With the mechanism for activation of odd number of rows described, the DRAM-based in-memory adder is now described. The adder design is based on the majority function described above where the carry-out and the sum are computed using majority functions as below:
C_out=Majority(A,B,C_in) (1)
S=Majority(A,B,C_in,C_out,C_out) (2)
where A and B are input elements, C_inis the input carry, C_outis the output carry, and S is the sum. A carry shift between bits is needed to perform vector addition. The carry shift operation through the bit-lines would increase the addition latency, which as discussed above is a shortcoming of prior art attempts. It should also be noted that the carry shift latency increases with the size of vector operands. However, the present disclosure describes a no-shift addition operation by storing the data in transposed form. This approach to storing and computing mode is referred to herein as bit-serial processing. In a bit-serial mode, a single bit of several data vectors is processed at a single time step which is beneficial if the same operation is performed on the same bit in several vectors.

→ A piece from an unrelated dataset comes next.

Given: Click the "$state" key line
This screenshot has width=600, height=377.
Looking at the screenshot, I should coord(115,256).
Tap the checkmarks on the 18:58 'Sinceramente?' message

For instance, to add 128 vector pairs each with 16-bit width in a conventional arithmetic unit, 128 steps are needed to complete the operations. In contrast, a bit-serial architecture would require only 16 steps to complete the same operation since it operates based on bit-by-bit instead of element-by-element computations. Therefore, the input vectors A and B are stored in the same column in the DRAM subarray. The least significant bits (LSB) of A and B are added first calculating S₀and C_out0, then C_out0is used as the input carry for the next bit addition C_in1. It should be noted that the entire vector addition occurs in the same bitline, hence there is no need for carry shift between bit-lines.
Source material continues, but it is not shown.